Heldinnen der Kleinkunstbühnen

Duo Luna-tic erschütterte als Antigone und Ismene – die Zwerchfelle

Der letzte Anlass des Jahres 2022 der Kulturgruppe Appenzell war eine todsichere Nummer: Geplant war die Tragödie «Antigone», aber mit dem Happy End hat das pfiffige Duo Luna-tic die Besucherinnen und Besucher glücklich gemacht.

Auf der Bühne in der ausverkauften Kunsthalle Ziegelhütte stand am Samstag ein braunes Piano. «… obwohl es mit Weiss angeschrieben ist», wie Claire feststellte – mit diesem unnachahmlich fröhlich-erstaunten Gesicht unter der elektrisierten Haarpracht. Das Klavier sei ein gutes, habe der Klavierstimmer am Vormittag bestätigt, erzählte Silvio Signer, Leiter der Kulturgruppe Appenzell, der Gäste aus der nahen Umgebung und der weiteren Schweiz begrüsste. Das Instrument wurde den Kleinkunstveranstaltern vom Männerchor Harmonie Appenzell vermacht, als er sich vergangenes Jahr wegen fehlenden Nachwuchses aufgelöst hat.

Ein Klavier steht immer im Mittelpunkt, seit sich Stefanie Lang aus Genf und Judith Bach aus Berlin in der Scuola Dimitri gefunden haben. Sie schütteten ihre Talente zusammen – Gesang, Klavierspielen, Akrobatik, Schauspielkunst, Clownerie. Mit diesem Kessel voller witziger Dialoge, bunter Melodien, lustigen Ideen und hinreissendem Slapstick sind sie seit bald zwanzig Jahren unterwegs, um die Welt für ein paar Stunden bunt anzumalen.

Das Streben nach Höherem

Auch am Samstag flogen und turnten sie ums Klavier, spielten und sangen, dass es eine Freude war, solo oder vierhändig: Die Klavierakrobatik ist längst zum Markenzeichen des Duo Luna-tic geworden.

Claire, mal naiv, mal pragmatisch, mal grummelnd, die gewiefte Göre mit Berliner Schnauze, und Olli, die Elegante, Schöngeistige mit Diva-Attitüde und charmantem französischen Akzent, gastierten zum dritten Mal in Appenzell. Aber «so viele Appenzeller auf einem Haufen» wie am Samstag haben sie noch nie gesehen.

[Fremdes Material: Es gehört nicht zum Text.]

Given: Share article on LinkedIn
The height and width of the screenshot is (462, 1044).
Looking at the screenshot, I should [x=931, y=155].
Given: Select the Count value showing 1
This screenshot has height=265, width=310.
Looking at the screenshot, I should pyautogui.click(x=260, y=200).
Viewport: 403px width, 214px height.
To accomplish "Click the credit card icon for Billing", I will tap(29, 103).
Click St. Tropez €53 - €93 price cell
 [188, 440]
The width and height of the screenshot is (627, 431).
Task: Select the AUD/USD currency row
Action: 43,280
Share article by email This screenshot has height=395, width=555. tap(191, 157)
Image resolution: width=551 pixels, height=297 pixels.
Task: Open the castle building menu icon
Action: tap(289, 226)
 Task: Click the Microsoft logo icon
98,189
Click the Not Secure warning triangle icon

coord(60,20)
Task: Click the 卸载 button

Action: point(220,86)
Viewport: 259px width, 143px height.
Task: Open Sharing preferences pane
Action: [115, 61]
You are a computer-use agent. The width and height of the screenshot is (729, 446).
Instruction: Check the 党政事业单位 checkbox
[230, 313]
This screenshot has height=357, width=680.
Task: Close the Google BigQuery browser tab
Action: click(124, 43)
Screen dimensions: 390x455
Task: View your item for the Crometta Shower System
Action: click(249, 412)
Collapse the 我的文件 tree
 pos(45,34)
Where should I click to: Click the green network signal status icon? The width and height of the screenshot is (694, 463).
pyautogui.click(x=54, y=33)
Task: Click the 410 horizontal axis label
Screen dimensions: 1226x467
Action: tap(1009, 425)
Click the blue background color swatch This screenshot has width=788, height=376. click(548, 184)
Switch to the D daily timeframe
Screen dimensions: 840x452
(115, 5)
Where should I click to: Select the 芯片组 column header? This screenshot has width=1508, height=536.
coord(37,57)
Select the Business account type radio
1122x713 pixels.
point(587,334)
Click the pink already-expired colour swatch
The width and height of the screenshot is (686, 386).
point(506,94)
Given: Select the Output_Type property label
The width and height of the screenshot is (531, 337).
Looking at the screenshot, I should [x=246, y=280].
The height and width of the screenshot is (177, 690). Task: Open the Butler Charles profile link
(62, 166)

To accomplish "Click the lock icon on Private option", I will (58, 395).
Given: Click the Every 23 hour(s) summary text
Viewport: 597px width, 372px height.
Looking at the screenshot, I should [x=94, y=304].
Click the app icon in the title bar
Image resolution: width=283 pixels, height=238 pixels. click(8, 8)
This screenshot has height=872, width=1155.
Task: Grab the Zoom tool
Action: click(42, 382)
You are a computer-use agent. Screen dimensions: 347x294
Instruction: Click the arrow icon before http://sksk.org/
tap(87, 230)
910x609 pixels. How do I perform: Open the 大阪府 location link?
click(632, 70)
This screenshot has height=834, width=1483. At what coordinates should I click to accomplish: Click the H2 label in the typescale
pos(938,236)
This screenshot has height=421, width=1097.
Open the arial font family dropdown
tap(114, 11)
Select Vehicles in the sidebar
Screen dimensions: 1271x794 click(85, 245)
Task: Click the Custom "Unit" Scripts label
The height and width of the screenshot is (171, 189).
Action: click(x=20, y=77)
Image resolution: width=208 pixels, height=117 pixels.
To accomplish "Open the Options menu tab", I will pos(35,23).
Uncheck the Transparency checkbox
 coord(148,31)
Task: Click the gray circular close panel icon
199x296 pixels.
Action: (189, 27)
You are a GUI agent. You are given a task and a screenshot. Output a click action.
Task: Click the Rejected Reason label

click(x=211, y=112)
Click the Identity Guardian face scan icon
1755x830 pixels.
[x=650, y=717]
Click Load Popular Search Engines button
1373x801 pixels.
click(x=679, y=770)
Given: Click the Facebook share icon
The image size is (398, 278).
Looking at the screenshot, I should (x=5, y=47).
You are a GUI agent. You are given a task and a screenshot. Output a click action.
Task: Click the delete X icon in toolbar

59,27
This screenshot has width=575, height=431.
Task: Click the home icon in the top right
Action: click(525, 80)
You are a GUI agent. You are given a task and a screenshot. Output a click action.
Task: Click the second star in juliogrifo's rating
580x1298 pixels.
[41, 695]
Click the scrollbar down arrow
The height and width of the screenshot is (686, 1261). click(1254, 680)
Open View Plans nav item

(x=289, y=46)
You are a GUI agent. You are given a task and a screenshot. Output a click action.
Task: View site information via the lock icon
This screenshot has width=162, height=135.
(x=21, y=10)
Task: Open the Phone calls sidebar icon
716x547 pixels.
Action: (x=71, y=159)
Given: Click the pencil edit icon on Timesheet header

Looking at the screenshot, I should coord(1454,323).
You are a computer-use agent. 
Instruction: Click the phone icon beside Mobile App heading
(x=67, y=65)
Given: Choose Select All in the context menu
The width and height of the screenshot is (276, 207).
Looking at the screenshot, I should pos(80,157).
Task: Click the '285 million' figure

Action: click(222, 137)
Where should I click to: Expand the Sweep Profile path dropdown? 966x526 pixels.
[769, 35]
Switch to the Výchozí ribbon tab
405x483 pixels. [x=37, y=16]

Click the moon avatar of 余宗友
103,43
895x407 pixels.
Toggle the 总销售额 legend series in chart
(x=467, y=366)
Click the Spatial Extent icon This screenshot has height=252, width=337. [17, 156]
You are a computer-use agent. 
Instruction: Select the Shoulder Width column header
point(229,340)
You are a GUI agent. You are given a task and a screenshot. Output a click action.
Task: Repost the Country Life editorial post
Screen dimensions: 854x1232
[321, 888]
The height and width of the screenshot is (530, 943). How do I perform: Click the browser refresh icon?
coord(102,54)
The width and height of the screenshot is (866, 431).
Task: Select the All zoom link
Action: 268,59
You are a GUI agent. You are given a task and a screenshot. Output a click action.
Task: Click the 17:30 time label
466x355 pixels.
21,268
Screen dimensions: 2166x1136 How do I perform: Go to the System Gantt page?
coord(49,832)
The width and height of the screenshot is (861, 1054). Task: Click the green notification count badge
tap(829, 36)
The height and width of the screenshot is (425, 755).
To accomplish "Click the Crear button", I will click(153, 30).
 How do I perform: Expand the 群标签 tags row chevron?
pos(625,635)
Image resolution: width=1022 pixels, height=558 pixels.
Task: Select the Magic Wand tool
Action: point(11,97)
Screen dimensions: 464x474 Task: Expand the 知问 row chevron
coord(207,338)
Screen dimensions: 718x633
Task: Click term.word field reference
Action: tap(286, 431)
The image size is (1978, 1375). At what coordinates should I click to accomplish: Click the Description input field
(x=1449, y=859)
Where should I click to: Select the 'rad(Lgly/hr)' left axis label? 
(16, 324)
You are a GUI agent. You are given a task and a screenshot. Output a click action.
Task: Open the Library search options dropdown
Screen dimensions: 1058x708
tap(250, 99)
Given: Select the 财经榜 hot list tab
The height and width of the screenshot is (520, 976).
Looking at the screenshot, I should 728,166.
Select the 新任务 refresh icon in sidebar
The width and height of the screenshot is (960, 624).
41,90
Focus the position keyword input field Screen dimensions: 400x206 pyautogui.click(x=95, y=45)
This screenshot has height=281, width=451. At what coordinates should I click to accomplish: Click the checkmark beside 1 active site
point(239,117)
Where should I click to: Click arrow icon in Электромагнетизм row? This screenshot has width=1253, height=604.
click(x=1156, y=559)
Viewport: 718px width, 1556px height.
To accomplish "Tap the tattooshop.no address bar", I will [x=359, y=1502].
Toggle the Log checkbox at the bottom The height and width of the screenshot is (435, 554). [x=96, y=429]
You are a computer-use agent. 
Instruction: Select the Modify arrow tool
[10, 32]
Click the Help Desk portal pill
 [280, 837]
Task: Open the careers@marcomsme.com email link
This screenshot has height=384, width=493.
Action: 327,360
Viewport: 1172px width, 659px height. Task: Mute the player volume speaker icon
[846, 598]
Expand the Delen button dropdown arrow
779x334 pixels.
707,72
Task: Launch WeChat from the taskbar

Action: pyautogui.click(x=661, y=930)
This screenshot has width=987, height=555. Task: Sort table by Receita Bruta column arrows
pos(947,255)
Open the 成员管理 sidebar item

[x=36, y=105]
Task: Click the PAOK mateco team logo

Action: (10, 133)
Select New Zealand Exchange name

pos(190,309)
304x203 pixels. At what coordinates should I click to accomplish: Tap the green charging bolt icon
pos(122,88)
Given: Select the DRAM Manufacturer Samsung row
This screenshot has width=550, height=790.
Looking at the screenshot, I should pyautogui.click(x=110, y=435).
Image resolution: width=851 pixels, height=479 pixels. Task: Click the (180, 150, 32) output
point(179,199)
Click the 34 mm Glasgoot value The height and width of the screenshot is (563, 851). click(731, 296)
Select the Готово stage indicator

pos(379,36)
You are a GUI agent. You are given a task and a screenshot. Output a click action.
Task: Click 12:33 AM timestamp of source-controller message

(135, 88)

Diesmal wog ihr Kessel Buntes schwerer. «Antigone» wollten sie geben, eine 2500 Jahre alte griechische Tragödie von Sophokles, in der viel gestorben wird. «Eine Tragödie ist eine todsichere Angelegenheit », ist Olli überzeugt. Sie wollte endlich tiefgründige Kunst machen und in Schönheit sterben. Claire war trotz der beeindruckenden Posen dann doch noch nicht bereit, den Heldinnentod zu sterben und auf die schönen Dinge des Lebens zu verzichten. Beide versicherten dem Publikum jedoch ihre Bereitschaft zum Kampf. «Doch wofür sollen wir kämpfen? Wir brauchen ein Problem!», so die Erkenntnis.

Das Streben nach Heldentum
Während Olli nach Höherem strebte, war es Claire danach zu lachen und den kleinen grünen Kaktus zu besingen. Das ist lustig und kommt immer gut an. Der Beweis wurde als zweite von drei Zugaben nach den tosenden Applausen erbracht. Doch zuvor hinterfragten die beiden ungleichen Kabarettistinnen die tragische Handlung und ihre eigene Inszenierung, die die Zwerchfelle erschütterte. Die beiden liessen sich gern auf Gedankenumwege führen, warfen sich in Pose und hellenisch anmutende Umhänge um, alberten herum, lockerten die Familientragödie mit eigenen und adaptierten Chansons auf. Das Publikum lachte lauthals heraus, kicherte, schmunzelte, hielt sich die Bäuche, wischte sich Lachtränen weg.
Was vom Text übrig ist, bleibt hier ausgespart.